- [Passage to read]
* * * *
Klemperer's Hollander is a classic.

DVDs now. 
Ring: the MET's 2012 could be wonderful, but Boulez/Chereau's remain the revolution, the animation, the hastiness, the cruelty of time. Barenboim/Kupfer is much darker, emotionnal. Levine's is not a favorite of mine at all, sorry. The unmatching of some singers' profile with their role is just too unacceptable for me. The singing performances are unique, but the mere traditionalism covering the poly-meaning dimension breaks the spell according to me.
Tristan: Pommelle's poetic and Schopenhauerian vision, Chereau inimitable power of drawing attention to the splendid, but Heiner Muller's is my favorite for heart reasons.
Parsifal: Syberberg's movie adaptation is asummit of the Gesamtkunstwerk to me, but his vision can be contested. Sinopoli's is strangely beautiful, but the 2013 prod at the MET fills me with bliss. already on youtube. Barenboim/Kupfer's deserves attention just by the acting qualities of the most complicated of wagner characters, Kundry, portrayed by Waltraut Meier.
Meistersingers: the MET/ Levine is wonderfully set in the right time, and Jurowski's Glyndebourne Blu-ray is more delicate, maybe.


----------



## techniquest (Aug 3, 2012)

> Musically speaking, many reviewers say the least spine-tingling opera of the Tetralogy is the Walkure in this recording. The only - slight- problem is the intonation and it's even worse in Karajan's Salzburger recording!


I am SO pleased that I bought the Solti Ring last year, but I wonder if you could help; what in your opinion would be the best stand-alone recording of Die Walkure?


----------



## JCarmel (Feb 3, 2013)

I have Die Walkure conducted by Solti but it's my least favourite of the cycle....it's just a tad too s l o w. 
I now love 'Das Rheingold' more than the other three put-together but my second favourite ...once Gotterdamerung, is now Siegfried....which is all about as interesting to know as paint is to watch whilst drying...so I hope you'll forgive me for wasting your time.
* * * *
- [Source data]
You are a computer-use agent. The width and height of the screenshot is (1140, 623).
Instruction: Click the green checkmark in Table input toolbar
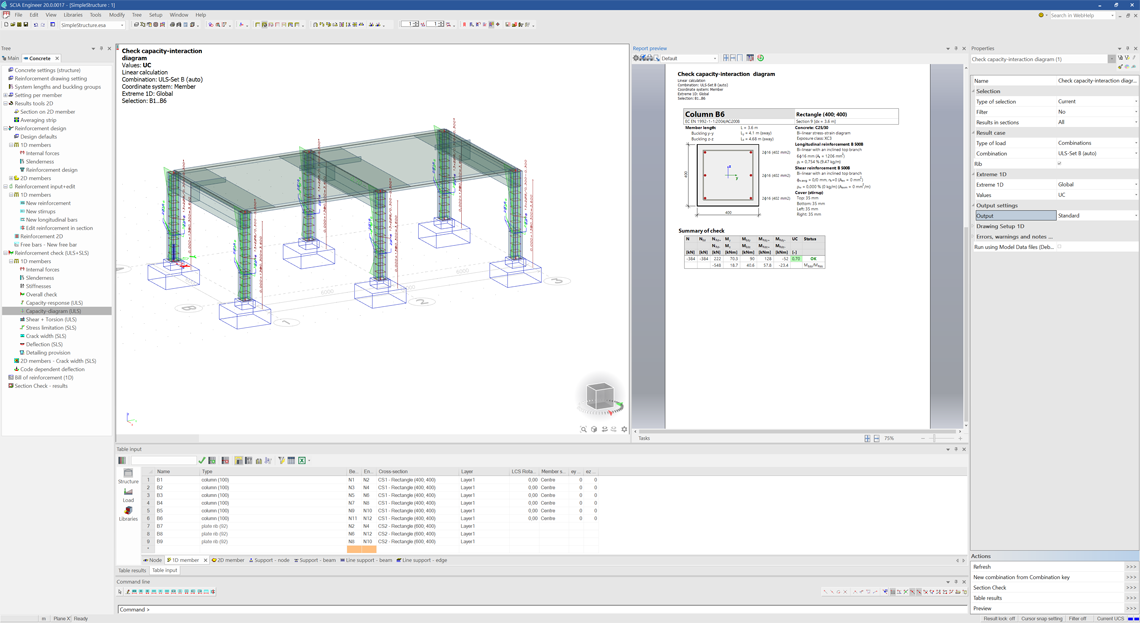pyautogui.click(x=202, y=460)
* * * *
- [What is asked]
a. Reproduce the part of the Wagner recordings discussion starting with "## techniquest (Aug" and going on through "Karajan's Salzburger recording!".
b. Write the next part of the Wagner recordings discussion, picking up right after its final sentence.

- [Results in order]
a.
## techniquest (Aug 3, 2012)

> Musically speaking, many reviewers say the least spine-tingling opera of the Tetralogy is the Walkure in this recording. The only - slight- problem is the intonation and it's even worse in Karajan's Salzburger recording!

b.
----------



## bigshot (Nov 22, 2011)

Die Walkure Act 1: Walter / Melchior / Lehmann List (Greatest performance ever)
Parsifal: Knappertsbusch 1962 (My favorite Bayreuth recording)
Rhinegold: Karajan Salzberg Easter Festival DVD (favorite video)


----------



## bigshot (Nov 22, 2011)

techniquest said:


> what in your opinion would be the best stand-alone recording of Die Walkure?


Leinsdorf / Vickers / Nilsson / London


----------



## leomarillier (Nov 12, 2011)

JCarmel, I totally agree with yuo about the walkure. Yes, Karajan's is "better", but it is a radical changement of sonority. Karajan looks for a more unified tone in the orchestra, and Siegmund (Jon Vickers) is one of the best around here. My only criticism is Wotan, much too soft and clearly not tender in the same time. The orchestral TENSION, which is important here, as we're in a shakespearian play, is, to my ears, not present. Still, great recording qualities, leading singers.
Leinsdorf is an incredible choice. But I'm more fond of more modern versions, such as the volcanic version of Boulez (but Donald McIntyre is a better actor, not better singer, than James Morris in the MET 1993 prod), and that of Haitink, with Morris, but perhaps missing subtlety.


----------



## bigshot (Nov 22, 2011)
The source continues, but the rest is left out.